━━ Text ━━

Do the poor benefit when the wealthy are free to become more wealthy? Absolutely. In fact, the freedom to acquire unlimited amounts of wealth is the greatest thing that could ever happen to those at the bottom of the economic ladder. And this is true not simply because the poor are then able to acquire more easily the capital needed to compete against established businesses. It is also true because capital accumulation is the only way in which real wages — and therefore standards of living — can rise for salaried workers.
What causes the real wages of workers to rise in a society? Most people believe that the only reason that wages rise is that governments enact minimum-wage laws that place a floor below which wages cannot fall and then periodically raise the minimum, thereby ostensibly ensuring a rising wage rate for the worker.
But if it were that easy to raise real wage rates, then every nation on earth would have high standards of living. All that underdeveloped countries would have to do is raise their minimum wage to the equivalent of $5 per hour and then $10 per hour and — voilà! — standards of living would constantly be rising.

━━━
━━ Data shown ━━

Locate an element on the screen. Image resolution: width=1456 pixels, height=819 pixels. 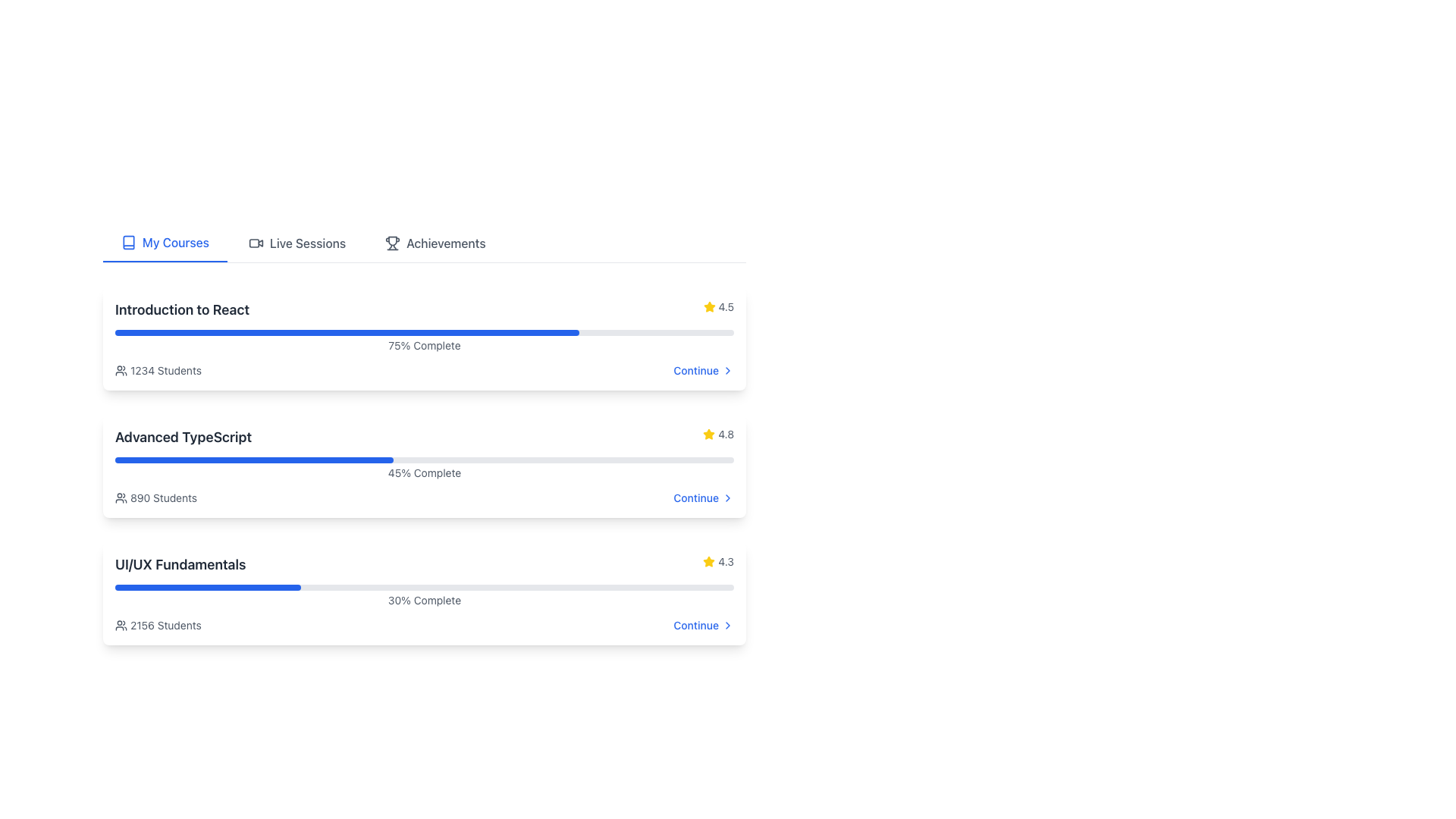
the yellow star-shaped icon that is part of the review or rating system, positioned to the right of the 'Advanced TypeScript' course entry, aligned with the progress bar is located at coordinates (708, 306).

━━━

• [The tasks]:
- 1) Rewrite the part of the wages essay that opens with the words containing "What causes the" and closes with "for the worker.", substituting "wage-floor laws" for "minimum-wage laws".
- 2) Answer these questions from the wages essay.
(a) What does the essay call the only way real wages can rise for salaried workers?
(b) What do most people believe is the only reason wages rise?
(c) What hourly minimum wage equivalents does the essay mention for underdeveloped countries?
The listing has no connection to the essay on wages.

• [Task-by-task answers]:
- 1)
What causes the real wages of workers to rise in a society? Most people believe that the only reason that wages rise is that governments enact wage-floor laws that place a floor below which wages cannot fall and then periodically raise the minimum, thereby ostensibly ensuring a rising wage rate for the worker.

- 2)
(a) Capital accumulation.
(b) Governments enact minimum-wage laws that set a floor below which wages cannot fall, and then periodically raise the minimum.
(c) $5 per hour and then $10 per hour.